The largest city-owned broadband network serves about 170,000 households in Chattanooga, Tenn., with Lafayette, La., coming in second, serving 120,000 residents.
According to Christopher Mitchell, director of the Institute's Telecommunications as Commons Initiative, the most interesting differences on the map are between Knoxville and Chattanooga or between Chattanooga and cities much larger than it.
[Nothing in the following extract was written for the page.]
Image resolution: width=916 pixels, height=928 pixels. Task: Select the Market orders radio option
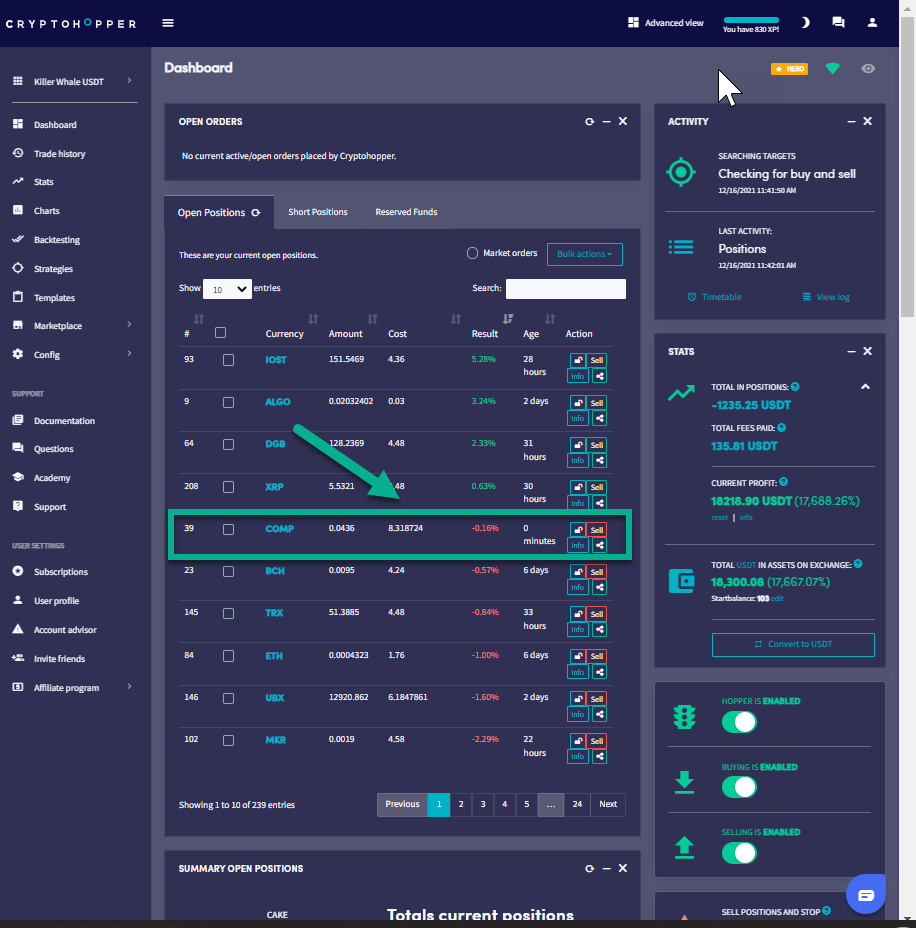(x=472, y=253)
The issue, he told The Atlantic Cities, is that small business owners in places like Knoxville complain about slow Internet speeds and the high cost of doing business outside of Chattanooga -- and cities with networks like the one Chattanooga built will inevitably lure jobs.
And this is the reason that some larger areas are now starting to think about muni broadband. "Seattle and Chicago are looking around and basically saying, 'If we’re the last ones to get really high-quality access to the internet, then we’re really going to be screwed,'" Mitchell told the publication.
But why aren’t these larger big cities already deploying municipal broadband? "I feel like big cities have this arrogance," Mitchell says. "They thought, 'We’re so great, we are so cosmopolitan.' They never thought they’d have to worry about competing with Chattanooga over jobs."
In addition, residents in large cities tend to be much less connected to City Hall than people in small towns. They are therefore far less accepting of the concept of a new government-run public utility than their rural counterparts.